→ Problem details
Render as a numbered list the lines of the listing starting with the line containing "This screenshot has width=1024, height=450." and going on through the line containing "[x=609, y=82]", omitting blank lines.

======== Records provided ========

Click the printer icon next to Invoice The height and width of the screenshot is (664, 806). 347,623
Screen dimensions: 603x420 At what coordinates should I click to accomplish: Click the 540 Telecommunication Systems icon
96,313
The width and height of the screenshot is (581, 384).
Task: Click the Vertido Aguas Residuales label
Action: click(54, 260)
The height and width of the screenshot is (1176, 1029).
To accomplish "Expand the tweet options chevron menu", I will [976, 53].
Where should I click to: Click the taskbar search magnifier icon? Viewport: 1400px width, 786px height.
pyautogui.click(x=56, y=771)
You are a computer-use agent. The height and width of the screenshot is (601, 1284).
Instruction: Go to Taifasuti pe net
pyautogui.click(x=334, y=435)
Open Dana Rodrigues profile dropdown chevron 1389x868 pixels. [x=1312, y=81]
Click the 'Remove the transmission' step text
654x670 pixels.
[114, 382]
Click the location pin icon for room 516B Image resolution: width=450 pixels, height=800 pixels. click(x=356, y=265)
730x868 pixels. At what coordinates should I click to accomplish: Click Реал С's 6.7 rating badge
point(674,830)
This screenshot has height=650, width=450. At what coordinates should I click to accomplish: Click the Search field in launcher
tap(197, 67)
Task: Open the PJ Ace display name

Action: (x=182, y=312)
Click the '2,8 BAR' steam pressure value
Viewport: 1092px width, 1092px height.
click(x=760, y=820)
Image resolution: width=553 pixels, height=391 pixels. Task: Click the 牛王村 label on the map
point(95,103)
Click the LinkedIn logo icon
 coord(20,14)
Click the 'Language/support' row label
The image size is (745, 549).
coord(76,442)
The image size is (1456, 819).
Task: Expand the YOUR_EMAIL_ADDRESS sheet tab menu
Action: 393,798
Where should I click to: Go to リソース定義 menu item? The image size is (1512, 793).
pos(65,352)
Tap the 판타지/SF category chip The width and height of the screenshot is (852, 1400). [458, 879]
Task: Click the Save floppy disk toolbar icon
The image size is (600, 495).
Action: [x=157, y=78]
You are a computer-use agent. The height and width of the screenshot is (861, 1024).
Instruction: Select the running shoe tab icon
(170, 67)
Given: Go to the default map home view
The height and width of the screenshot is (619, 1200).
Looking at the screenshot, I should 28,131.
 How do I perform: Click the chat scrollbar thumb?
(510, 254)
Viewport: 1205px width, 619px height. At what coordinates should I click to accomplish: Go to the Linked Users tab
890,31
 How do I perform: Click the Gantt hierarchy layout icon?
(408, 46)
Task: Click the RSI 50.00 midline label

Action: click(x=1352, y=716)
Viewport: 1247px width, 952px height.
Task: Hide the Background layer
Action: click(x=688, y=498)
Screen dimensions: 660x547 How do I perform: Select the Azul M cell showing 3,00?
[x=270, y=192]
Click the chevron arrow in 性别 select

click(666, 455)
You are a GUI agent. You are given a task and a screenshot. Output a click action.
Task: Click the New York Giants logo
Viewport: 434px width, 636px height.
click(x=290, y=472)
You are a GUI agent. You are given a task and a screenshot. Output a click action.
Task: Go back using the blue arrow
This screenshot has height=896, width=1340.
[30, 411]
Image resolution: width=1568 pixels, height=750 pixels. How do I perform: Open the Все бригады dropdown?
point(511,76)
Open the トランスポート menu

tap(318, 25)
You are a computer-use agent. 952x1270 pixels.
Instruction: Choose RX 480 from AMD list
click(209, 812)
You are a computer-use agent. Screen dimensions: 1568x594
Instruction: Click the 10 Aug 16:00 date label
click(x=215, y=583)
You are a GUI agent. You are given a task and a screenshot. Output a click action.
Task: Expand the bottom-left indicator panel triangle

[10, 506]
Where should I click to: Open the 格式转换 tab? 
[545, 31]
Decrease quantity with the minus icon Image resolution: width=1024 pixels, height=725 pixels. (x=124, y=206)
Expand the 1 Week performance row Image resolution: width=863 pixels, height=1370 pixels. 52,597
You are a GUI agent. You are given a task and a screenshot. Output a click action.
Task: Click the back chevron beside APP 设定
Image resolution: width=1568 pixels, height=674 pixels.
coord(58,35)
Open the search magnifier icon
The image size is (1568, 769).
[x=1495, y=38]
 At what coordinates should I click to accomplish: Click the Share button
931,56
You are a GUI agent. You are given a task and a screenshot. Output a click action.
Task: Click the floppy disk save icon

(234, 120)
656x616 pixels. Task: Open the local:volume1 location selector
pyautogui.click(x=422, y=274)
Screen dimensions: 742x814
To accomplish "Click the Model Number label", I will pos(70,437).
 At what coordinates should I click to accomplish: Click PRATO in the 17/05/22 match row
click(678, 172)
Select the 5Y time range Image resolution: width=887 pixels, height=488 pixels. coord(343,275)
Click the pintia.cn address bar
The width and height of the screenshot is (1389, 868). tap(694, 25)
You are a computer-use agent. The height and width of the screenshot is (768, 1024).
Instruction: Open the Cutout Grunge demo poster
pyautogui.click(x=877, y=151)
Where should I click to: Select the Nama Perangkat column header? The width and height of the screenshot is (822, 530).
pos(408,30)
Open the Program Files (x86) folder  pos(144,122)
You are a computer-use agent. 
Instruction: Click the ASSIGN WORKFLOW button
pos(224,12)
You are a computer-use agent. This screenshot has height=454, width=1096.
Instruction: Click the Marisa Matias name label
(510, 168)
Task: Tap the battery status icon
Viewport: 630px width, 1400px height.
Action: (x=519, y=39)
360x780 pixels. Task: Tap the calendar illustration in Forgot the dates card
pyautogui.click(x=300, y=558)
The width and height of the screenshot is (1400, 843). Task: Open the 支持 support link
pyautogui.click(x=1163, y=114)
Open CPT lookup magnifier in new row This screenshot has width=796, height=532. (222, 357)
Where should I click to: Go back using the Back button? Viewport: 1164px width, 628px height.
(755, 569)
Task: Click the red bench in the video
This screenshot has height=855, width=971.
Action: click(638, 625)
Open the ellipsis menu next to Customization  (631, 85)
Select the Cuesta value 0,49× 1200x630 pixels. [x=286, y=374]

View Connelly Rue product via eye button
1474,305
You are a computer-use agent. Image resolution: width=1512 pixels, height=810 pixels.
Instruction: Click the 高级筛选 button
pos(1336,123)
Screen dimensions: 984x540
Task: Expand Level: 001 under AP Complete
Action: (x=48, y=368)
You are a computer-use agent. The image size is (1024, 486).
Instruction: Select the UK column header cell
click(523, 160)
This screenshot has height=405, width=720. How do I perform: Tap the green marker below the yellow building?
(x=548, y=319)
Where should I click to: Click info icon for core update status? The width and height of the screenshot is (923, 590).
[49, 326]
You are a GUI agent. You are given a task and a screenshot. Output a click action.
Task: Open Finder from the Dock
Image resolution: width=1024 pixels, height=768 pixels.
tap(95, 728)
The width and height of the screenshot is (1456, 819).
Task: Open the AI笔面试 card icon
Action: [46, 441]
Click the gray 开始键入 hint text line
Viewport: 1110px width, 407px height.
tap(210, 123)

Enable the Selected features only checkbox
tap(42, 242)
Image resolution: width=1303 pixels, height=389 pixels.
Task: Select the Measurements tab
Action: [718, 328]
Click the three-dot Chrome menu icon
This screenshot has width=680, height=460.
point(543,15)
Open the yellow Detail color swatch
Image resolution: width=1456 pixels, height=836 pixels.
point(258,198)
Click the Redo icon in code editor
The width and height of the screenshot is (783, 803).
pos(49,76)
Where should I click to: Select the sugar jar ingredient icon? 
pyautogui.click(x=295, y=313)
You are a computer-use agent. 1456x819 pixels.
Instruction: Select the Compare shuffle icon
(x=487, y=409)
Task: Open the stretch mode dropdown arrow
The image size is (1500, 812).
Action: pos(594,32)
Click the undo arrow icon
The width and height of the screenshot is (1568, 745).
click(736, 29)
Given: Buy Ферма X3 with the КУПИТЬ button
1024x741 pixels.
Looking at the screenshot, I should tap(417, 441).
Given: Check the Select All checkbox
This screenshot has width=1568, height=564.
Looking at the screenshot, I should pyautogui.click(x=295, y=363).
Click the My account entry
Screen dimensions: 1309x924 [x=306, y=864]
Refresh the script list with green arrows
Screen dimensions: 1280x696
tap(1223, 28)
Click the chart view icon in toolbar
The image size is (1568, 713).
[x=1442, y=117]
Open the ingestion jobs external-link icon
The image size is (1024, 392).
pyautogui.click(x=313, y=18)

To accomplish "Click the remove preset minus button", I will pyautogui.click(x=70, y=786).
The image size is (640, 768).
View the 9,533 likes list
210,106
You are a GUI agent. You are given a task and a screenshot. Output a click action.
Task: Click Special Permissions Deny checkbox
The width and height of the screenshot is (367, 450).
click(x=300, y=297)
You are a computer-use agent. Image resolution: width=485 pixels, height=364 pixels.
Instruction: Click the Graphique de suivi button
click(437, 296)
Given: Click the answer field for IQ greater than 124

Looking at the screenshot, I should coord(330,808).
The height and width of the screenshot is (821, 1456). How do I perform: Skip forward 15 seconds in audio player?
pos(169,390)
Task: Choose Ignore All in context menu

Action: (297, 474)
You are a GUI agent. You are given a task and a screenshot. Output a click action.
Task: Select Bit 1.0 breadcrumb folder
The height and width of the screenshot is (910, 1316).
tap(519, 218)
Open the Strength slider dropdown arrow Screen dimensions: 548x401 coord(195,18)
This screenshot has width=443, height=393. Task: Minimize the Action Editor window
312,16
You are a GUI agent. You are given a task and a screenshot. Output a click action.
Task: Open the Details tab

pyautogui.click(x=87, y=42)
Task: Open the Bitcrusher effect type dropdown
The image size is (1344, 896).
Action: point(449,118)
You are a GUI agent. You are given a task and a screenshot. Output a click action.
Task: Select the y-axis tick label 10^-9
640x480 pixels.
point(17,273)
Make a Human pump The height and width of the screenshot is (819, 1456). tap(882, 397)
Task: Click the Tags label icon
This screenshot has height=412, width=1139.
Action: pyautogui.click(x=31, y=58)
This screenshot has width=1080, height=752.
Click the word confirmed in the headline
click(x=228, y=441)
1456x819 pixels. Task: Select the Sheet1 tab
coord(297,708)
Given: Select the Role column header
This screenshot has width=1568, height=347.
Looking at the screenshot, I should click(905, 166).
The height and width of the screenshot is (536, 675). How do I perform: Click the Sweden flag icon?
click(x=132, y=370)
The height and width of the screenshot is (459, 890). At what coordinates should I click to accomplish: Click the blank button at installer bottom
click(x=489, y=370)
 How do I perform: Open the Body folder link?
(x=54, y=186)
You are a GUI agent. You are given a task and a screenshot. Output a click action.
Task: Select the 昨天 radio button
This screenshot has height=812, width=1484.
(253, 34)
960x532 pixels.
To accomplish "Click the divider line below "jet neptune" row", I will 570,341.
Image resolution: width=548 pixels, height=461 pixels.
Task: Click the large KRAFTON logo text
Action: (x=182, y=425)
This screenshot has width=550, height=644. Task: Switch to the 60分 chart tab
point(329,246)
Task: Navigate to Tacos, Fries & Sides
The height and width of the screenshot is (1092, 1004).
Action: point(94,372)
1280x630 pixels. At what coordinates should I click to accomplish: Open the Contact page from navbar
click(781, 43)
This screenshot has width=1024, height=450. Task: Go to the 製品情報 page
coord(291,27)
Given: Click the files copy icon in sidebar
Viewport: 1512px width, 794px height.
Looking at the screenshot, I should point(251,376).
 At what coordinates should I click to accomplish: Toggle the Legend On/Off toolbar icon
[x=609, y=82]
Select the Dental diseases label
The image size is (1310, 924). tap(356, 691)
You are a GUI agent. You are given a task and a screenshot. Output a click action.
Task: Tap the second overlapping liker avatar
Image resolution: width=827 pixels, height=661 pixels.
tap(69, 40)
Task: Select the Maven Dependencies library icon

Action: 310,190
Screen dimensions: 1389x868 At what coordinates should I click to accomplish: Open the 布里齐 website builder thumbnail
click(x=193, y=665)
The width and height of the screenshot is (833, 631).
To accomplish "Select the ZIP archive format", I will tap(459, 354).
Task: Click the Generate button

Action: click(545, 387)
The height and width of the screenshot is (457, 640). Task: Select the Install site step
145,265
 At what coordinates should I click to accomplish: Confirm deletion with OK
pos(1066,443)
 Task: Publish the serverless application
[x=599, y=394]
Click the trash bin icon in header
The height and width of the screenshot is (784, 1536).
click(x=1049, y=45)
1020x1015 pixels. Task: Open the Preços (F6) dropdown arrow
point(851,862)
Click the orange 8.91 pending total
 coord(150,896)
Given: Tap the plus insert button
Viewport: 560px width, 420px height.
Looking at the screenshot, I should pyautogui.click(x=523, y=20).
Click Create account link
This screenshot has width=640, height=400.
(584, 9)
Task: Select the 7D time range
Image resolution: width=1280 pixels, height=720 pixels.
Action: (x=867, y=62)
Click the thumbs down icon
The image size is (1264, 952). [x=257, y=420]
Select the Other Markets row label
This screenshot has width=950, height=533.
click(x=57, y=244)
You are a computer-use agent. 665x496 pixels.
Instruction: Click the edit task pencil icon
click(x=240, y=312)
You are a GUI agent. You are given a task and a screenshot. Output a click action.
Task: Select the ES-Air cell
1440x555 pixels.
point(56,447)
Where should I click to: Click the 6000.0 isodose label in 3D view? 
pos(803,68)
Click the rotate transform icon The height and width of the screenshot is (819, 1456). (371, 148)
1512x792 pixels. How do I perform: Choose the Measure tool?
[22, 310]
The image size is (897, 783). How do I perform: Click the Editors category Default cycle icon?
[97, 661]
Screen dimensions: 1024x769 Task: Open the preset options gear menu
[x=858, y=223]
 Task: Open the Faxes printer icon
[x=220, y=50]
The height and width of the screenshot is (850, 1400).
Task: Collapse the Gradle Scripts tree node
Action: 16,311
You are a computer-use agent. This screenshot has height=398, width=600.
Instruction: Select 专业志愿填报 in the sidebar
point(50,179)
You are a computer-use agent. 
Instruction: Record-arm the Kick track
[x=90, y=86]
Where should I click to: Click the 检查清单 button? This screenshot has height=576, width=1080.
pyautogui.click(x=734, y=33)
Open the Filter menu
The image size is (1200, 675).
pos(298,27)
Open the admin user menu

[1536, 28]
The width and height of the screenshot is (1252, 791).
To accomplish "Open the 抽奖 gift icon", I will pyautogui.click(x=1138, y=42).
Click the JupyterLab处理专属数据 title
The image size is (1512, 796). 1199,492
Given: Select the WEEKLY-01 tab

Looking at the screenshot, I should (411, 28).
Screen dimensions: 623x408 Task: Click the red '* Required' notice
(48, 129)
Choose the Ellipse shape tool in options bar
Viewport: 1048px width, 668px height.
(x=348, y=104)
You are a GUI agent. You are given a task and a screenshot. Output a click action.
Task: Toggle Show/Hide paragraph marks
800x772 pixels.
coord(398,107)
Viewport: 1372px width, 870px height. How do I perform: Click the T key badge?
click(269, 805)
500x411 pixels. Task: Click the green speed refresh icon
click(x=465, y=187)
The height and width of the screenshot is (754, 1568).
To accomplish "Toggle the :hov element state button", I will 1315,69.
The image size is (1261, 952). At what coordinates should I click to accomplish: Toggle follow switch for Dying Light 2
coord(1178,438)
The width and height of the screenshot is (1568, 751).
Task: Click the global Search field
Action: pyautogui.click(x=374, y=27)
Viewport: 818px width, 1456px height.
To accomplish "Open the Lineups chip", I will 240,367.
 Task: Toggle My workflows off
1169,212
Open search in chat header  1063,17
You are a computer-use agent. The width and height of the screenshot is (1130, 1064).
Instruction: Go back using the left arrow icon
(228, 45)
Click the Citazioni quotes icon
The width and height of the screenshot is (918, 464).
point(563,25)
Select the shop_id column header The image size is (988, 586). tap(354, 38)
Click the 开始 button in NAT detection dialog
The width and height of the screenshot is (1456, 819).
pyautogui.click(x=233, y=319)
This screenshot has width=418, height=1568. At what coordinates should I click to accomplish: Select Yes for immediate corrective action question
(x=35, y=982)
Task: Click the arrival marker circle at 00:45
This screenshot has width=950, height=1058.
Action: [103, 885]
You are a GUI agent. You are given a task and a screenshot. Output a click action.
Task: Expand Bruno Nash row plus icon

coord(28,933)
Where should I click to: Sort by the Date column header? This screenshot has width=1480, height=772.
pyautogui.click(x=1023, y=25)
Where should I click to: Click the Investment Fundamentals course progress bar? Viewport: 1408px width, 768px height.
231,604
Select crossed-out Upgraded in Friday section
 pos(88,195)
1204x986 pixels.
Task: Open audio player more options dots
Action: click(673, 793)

========

→ The result
1. This screenshot has width=1024, height=450. Task: Go to the 製品情報 page
2. coord(291,27)
3. Given: Click the files copy icon in sidebar
4. Viewport: 1512px width, 794px height.
5. Looking at the screenshot, I should point(251,376).
6.  At what coordinates should I click to accomplish: Toggle the Legend On/Off toolbar icon
7. [x=609, y=82]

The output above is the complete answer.